== Try it ==
Find the line containing "Wellpath Health Insurance (206, 1803)" in the records below. Copy exactly that line and each one after it, ending at the line containing "Geoff's Home Site (202, 1462)", and nothing more.

BEGIN Records to process

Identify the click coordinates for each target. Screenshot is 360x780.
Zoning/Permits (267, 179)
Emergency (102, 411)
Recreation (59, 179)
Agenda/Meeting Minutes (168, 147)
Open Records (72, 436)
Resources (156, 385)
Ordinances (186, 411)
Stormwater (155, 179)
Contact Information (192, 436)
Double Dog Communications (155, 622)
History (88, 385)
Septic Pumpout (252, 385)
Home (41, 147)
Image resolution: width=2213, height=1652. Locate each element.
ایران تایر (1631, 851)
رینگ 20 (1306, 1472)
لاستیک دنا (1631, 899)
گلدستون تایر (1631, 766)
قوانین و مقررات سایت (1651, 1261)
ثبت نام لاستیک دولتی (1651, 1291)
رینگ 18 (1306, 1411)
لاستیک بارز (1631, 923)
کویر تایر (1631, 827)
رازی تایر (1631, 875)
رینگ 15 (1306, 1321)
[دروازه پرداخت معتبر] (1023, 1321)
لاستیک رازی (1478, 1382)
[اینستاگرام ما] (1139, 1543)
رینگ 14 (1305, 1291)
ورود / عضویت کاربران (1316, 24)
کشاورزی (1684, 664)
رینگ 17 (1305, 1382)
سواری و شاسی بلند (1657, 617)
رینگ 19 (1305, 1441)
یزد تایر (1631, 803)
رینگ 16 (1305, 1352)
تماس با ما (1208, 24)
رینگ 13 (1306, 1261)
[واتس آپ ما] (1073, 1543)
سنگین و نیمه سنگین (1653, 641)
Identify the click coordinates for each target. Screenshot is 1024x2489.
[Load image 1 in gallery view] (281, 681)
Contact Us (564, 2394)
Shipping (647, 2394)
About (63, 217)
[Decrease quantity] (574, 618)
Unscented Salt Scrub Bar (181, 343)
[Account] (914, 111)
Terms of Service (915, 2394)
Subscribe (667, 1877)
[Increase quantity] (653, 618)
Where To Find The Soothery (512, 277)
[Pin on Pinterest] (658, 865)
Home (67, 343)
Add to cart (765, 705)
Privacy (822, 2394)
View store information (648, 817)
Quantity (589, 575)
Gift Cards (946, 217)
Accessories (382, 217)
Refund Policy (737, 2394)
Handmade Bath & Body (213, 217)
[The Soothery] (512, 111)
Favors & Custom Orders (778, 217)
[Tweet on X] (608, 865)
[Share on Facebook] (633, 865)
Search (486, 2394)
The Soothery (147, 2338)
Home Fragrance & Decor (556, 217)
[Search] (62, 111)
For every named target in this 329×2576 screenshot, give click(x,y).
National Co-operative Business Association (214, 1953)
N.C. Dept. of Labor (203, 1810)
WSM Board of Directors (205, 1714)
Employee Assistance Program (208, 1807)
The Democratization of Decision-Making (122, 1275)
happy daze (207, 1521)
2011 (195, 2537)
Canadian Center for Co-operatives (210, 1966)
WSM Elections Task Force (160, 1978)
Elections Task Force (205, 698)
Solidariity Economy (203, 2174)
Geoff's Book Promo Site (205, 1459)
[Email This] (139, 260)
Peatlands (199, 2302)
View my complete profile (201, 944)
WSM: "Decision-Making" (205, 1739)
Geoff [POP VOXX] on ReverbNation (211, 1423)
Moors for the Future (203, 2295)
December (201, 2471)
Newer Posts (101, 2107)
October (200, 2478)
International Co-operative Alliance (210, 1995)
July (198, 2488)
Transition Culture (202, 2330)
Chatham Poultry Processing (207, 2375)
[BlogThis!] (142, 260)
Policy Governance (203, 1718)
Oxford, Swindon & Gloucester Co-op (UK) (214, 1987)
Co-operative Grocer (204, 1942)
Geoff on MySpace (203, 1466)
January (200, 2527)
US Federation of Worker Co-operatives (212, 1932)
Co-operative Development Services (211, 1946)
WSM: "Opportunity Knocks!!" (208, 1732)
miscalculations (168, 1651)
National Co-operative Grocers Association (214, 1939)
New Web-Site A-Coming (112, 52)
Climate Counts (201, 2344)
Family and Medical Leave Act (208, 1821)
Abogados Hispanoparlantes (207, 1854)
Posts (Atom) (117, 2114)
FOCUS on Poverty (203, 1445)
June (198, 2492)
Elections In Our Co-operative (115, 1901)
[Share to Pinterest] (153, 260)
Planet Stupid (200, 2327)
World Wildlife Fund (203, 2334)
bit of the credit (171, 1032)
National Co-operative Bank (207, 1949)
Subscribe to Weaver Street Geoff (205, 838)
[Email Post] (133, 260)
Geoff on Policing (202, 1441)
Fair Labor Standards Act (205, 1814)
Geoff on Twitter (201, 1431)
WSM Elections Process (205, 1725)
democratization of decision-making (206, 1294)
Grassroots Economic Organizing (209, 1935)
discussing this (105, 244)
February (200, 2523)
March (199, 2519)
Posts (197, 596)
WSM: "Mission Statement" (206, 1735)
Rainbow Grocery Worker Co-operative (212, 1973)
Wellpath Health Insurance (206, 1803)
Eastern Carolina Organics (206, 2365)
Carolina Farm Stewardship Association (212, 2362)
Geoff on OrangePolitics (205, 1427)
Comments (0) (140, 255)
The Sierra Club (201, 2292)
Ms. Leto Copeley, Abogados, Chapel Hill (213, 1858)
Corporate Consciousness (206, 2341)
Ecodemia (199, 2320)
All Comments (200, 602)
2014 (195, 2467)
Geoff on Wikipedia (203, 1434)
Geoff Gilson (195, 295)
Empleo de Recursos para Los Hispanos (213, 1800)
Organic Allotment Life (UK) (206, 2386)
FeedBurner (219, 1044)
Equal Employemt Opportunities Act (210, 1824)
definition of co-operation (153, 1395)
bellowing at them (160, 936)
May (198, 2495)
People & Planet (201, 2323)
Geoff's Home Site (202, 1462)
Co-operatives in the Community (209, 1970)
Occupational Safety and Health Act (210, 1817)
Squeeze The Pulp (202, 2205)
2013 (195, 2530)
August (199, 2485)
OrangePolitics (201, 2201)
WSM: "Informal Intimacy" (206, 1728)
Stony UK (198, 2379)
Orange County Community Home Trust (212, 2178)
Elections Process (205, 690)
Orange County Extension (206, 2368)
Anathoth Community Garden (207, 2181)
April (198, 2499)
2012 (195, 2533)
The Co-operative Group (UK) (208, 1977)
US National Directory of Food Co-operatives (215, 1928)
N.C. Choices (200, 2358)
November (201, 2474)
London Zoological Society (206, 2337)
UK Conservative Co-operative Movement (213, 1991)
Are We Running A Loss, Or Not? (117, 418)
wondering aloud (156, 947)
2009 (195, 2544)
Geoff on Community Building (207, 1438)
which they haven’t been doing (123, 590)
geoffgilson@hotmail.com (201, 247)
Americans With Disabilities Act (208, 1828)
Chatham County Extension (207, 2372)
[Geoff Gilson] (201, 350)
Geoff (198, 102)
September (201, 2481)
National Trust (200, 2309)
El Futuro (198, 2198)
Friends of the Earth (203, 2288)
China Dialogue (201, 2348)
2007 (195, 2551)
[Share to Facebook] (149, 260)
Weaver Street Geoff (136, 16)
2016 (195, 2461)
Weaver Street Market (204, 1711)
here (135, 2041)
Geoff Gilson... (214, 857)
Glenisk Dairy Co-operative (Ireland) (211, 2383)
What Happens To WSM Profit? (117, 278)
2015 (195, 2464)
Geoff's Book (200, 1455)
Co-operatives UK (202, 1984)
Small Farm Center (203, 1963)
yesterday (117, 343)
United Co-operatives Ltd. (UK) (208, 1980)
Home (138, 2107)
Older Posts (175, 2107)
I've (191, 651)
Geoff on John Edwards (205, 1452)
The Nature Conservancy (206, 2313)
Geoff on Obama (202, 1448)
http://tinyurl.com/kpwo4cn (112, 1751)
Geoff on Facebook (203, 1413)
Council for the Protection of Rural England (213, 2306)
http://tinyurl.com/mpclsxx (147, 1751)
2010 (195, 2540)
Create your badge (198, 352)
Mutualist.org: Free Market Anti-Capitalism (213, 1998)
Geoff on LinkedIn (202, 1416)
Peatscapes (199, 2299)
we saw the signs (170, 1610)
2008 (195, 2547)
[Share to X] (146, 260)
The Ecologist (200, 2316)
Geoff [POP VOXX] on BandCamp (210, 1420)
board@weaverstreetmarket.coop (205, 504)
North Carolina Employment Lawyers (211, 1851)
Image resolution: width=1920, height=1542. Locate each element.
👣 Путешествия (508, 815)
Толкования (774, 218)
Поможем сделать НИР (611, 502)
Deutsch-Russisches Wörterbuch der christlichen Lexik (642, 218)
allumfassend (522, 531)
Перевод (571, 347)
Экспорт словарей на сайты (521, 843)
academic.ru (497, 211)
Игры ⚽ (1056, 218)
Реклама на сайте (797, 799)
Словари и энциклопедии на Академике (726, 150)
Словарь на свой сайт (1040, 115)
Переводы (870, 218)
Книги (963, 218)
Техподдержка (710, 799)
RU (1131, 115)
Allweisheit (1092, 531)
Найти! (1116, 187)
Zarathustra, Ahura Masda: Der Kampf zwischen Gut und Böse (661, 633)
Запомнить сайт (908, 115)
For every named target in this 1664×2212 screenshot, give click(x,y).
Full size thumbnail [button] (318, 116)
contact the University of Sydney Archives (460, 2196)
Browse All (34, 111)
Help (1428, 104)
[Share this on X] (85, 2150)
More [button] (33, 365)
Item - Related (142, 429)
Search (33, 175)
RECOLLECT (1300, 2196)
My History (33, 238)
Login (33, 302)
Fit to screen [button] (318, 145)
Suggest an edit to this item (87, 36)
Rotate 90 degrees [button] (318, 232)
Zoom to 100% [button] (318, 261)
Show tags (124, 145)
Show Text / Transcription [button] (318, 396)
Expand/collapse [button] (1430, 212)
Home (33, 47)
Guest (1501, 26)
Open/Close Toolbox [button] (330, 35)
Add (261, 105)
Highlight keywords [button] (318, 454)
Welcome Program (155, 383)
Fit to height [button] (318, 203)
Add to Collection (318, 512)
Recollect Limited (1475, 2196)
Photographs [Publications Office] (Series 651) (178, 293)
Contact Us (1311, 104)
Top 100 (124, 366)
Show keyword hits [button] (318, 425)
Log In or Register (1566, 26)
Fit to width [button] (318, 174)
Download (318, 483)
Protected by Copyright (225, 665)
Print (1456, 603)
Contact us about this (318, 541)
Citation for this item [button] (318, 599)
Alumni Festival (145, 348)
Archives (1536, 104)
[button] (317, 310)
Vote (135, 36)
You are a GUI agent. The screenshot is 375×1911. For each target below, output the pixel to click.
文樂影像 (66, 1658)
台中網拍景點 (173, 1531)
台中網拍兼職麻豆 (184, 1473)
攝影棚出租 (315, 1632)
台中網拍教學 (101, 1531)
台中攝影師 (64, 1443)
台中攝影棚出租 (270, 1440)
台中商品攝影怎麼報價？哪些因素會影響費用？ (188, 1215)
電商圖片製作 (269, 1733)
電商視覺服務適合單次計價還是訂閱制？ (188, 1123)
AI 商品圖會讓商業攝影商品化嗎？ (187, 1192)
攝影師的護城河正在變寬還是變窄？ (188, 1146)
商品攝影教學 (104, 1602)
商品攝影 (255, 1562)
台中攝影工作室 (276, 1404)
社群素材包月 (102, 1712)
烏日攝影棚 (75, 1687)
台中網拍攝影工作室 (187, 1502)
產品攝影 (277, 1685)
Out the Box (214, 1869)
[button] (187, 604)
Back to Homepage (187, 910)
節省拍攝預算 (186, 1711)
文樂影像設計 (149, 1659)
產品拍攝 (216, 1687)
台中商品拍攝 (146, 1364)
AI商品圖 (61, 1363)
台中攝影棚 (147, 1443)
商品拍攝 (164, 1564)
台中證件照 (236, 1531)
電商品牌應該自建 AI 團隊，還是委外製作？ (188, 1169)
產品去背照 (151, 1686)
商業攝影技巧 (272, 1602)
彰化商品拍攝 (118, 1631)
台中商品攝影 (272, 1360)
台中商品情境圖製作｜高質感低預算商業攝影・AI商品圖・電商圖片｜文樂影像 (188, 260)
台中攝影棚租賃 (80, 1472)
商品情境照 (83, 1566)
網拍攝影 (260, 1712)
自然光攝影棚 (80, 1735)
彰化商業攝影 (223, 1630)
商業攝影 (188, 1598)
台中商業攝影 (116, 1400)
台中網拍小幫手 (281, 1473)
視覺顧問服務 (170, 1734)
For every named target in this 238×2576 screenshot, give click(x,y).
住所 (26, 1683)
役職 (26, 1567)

END Records to process

== Output for this task ==
Wellpath Health Insurance (206, 1803)
Eastern Carolina Organics (206, 2365)
Carolina Farm Stewardship Association (212, 2362)
Geoff on OrangePolitics (205, 1427)
Comments (0) (140, 255)
The Sierra Club (201, 2292)
Ms. Leto Copeley, Abogados, Chapel Hill (213, 1858)
Corporate Consciousness (206, 2341)
Ecodemia (199, 2320)
All Comments (200, 602)
2014 (195, 2467)
Geoff on Wikipedia (203, 1434)
Geoff Gilson (195, 295)
Empleo de Recursos para Los Hispanos (213, 1800)
Organic Allotment Life (UK) (206, 2386)
FeedBurner (219, 1044)
Equal Employemt Opportunities Act (210, 1824)
definition of co-operation (153, 1395)
bellowing at them (160, 936)
May (198, 2495)
People & Planet (201, 2323)
Geoff's Home Site (202, 1462)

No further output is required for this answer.